(Saved entries)
· · · · · · ·

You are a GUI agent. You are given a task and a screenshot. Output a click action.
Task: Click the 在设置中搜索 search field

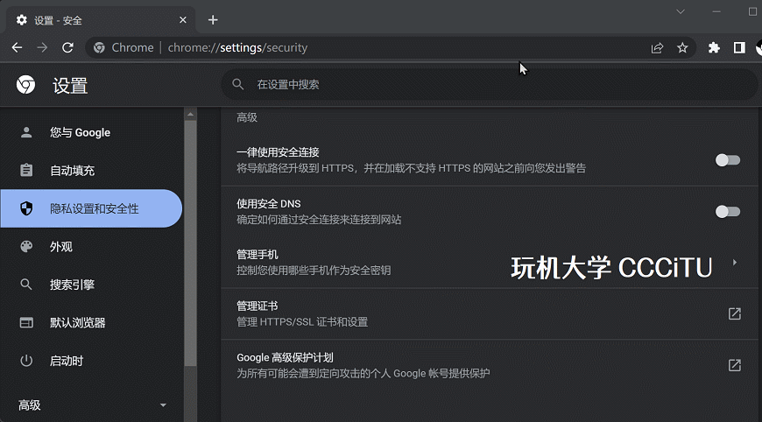(489, 85)
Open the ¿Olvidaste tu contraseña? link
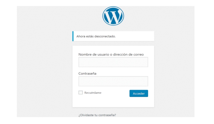Viewport: 214px width, 124px height. pyautogui.click(x=97, y=115)
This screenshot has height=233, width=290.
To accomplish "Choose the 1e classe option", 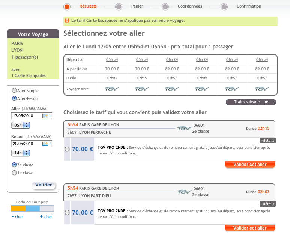I will point(14,173).
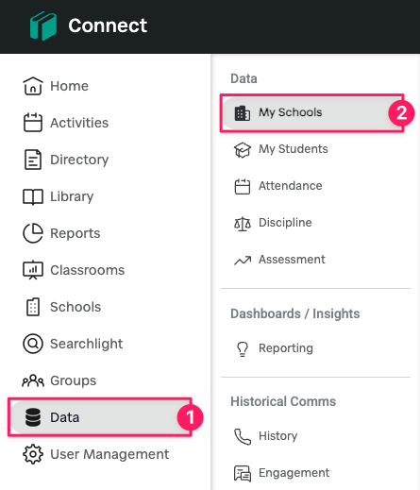Open the Attendance page
The image size is (420, 490).
(x=290, y=186)
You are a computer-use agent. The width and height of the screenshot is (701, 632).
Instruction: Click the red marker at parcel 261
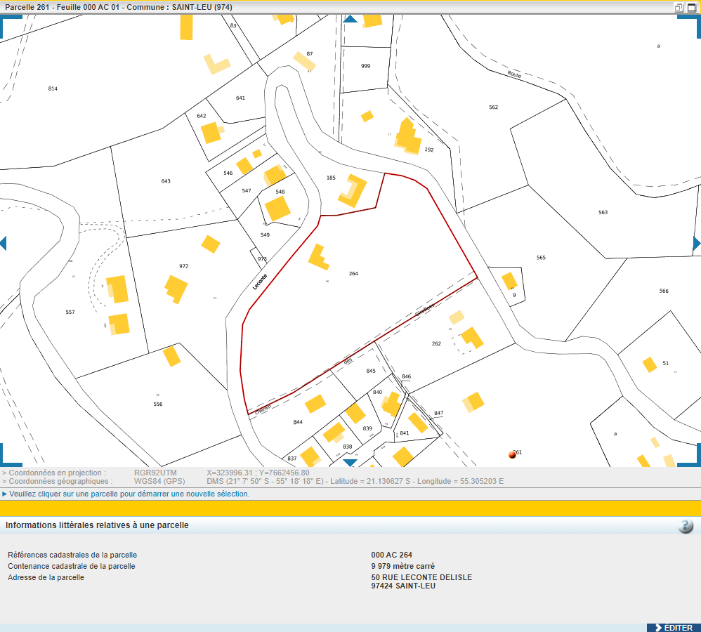[x=512, y=455]
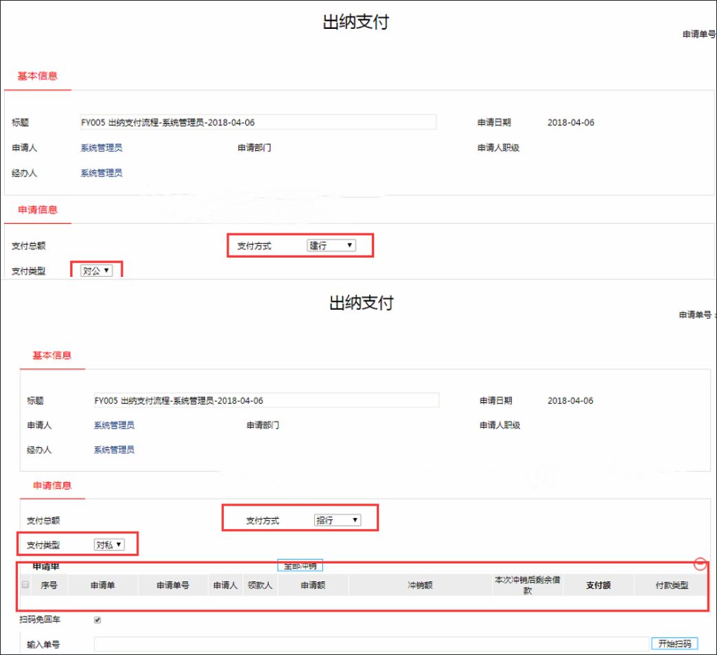Select the lower 申请信息 section tab

(x=52, y=486)
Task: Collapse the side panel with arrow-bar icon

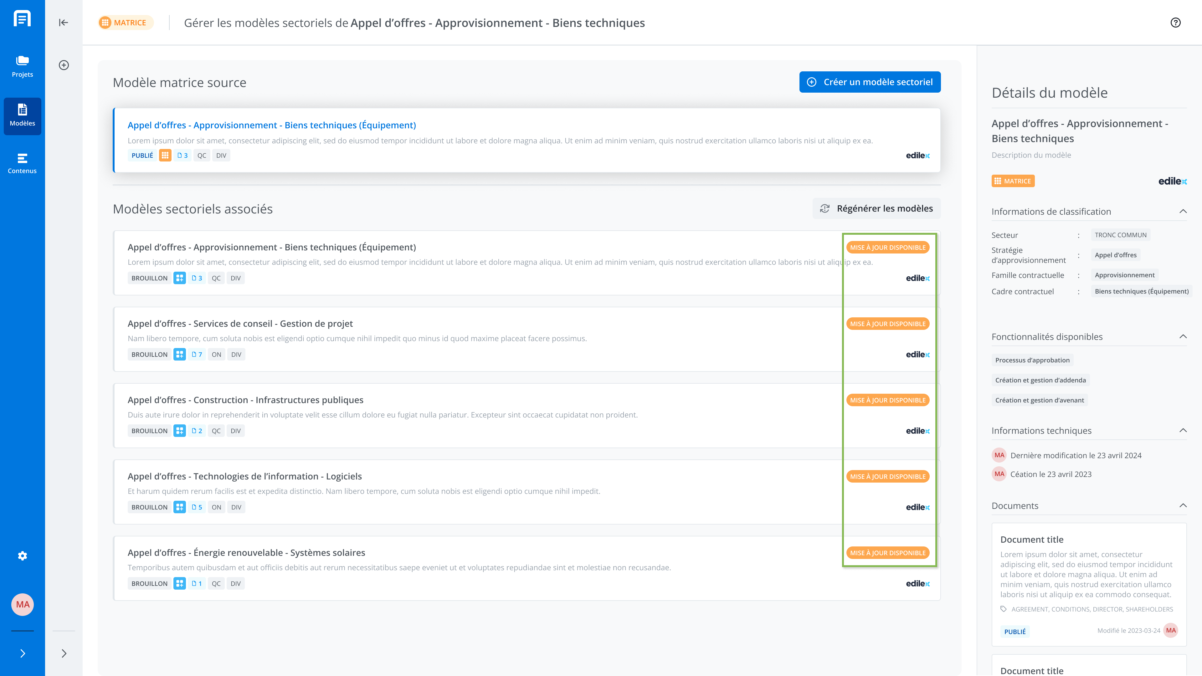Action: click(x=63, y=22)
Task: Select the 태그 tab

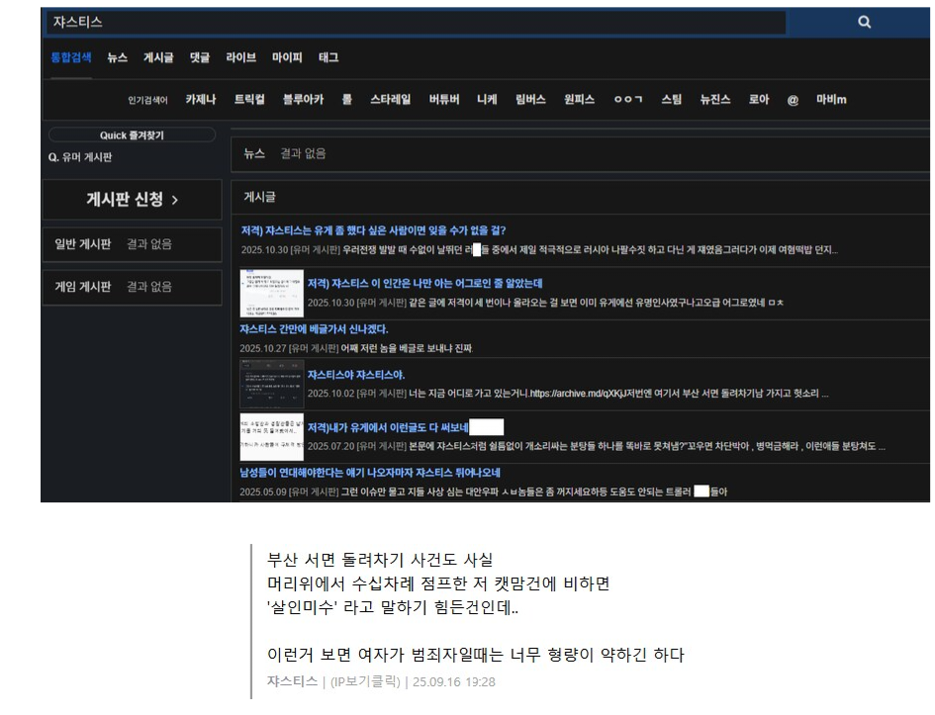Action: tap(328, 58)
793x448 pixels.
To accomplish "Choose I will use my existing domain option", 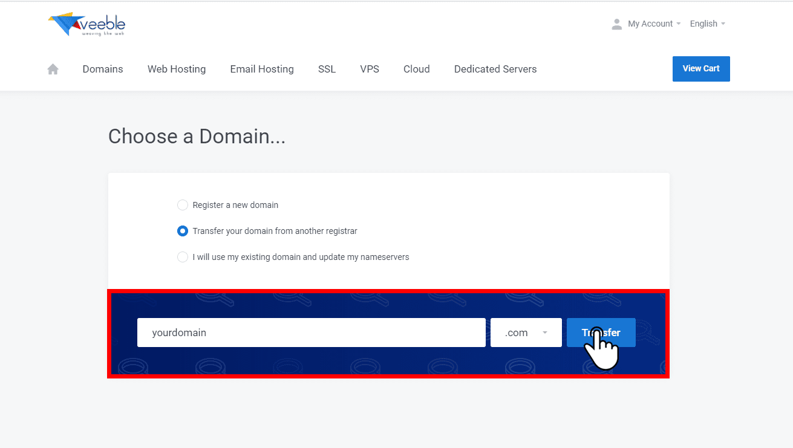I will pyautogui.click(x=183, y=257).
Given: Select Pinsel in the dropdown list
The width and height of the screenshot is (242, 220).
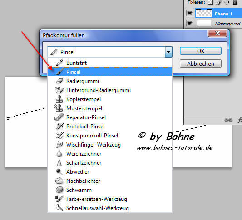Looking at the screenshot, I should (110, 72).
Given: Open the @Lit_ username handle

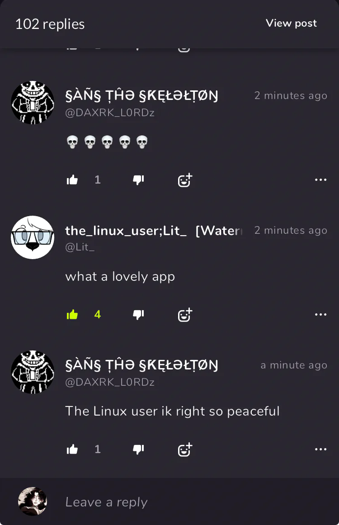Looking at the screenshot, I should tap(80, 247).
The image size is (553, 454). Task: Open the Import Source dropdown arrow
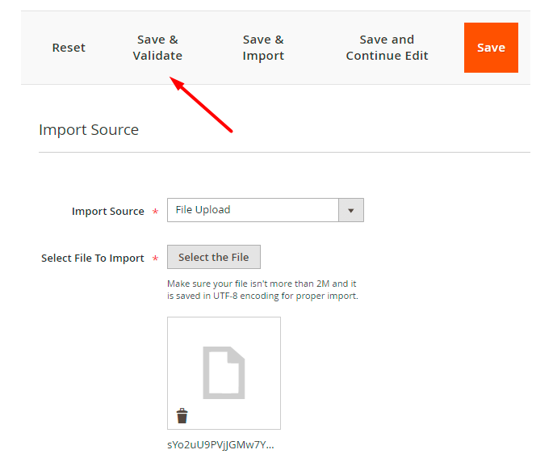pos(350,210)
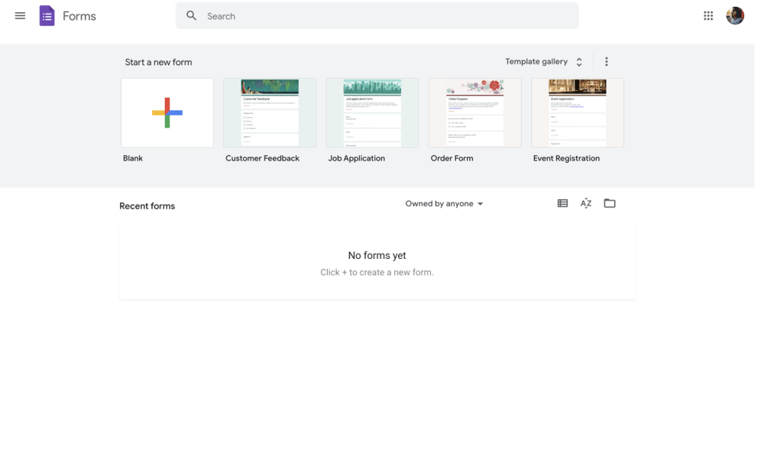Open the Order Form template
Image resolution: width=764 pixels, height=456 pixels.
coord(474,112)
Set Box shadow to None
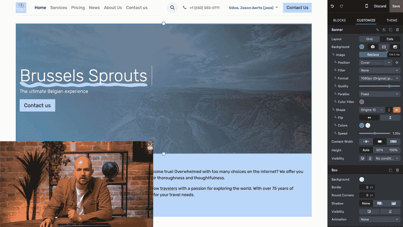This screenshot has width=403, height=227. tap(366, 203)
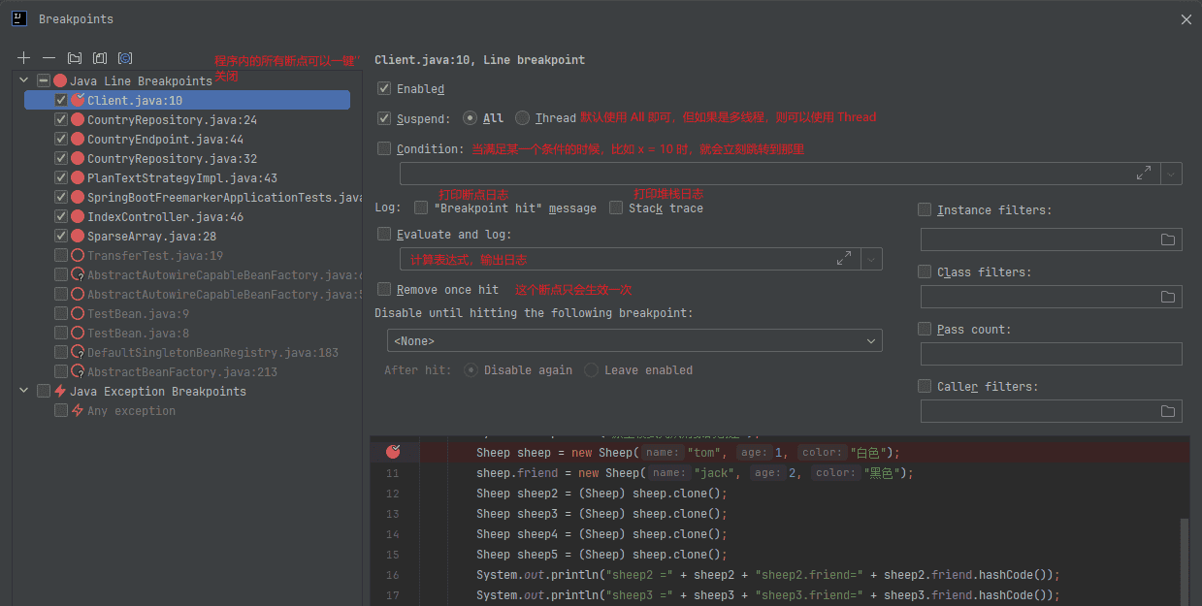Open the Class filters browse folder icon
1202x606 pixels.
pyautogui.click(x=1168, y=297)
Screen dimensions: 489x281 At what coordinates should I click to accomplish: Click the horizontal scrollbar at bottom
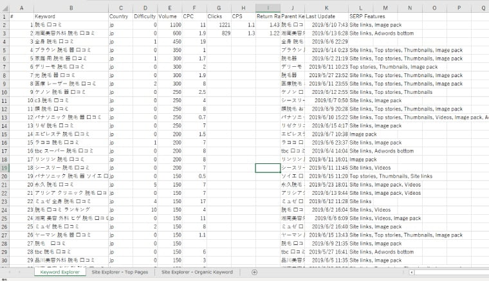tap(450, 273)
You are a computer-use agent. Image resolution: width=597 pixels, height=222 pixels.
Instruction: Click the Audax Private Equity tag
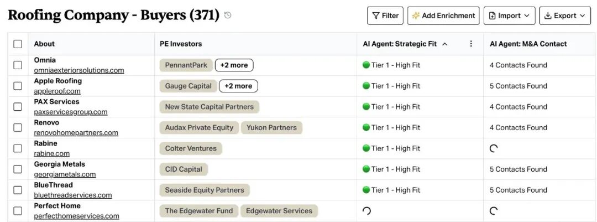click(x=199, y=128)
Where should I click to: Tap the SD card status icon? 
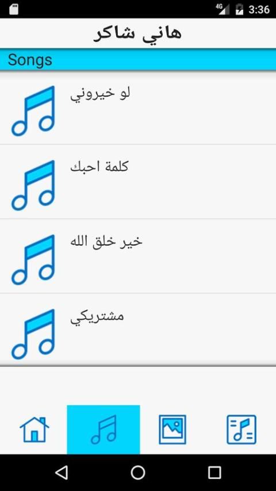tap(13, 9)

· · · · · · ·

▶ _WHAT IS REQUIRED_:
Copy out, with no pictures, the lines from the one containing "The width and height of the screenshot is (242, 220)." through the last line of the data above, both ends included and each word unchanged.

▶ _PROBLEM SOLUTION_:
The width and height of the screenshot is (242, 220).
Looking at the screenshot, I should (110, 72).
Given: Open the @Lit_ username handle

Looking at the screenshot, I should tap(80, 247).
The image size is (553, 454). Task: Open the Import Source dropdown arrow
pos(350,210)
Open the Order Form template
Image resolution: width=764 pixels, height=456 pixels.
coord(474,112)
Set Box shadow to None
This screenshot has width=403, height=227. tap(366, 203)
Open the Class filters browse folder icon
1202x606 pixels.
pyautogui.click(x=1168, y=297)
Screen dimensions: 489x281 At what coordinates should I click to accomplish: Click the horizontal scrollbar at bottom
tap(450, 273)
You are a computer-use agent. Image resolution: width=597 pixels, height=222 pixels.
Instruction: Click the Audax Private Equity tag
click(x=199, y=128)
Where should I click to: Tap the SD card status icon? 
tap(13, 9)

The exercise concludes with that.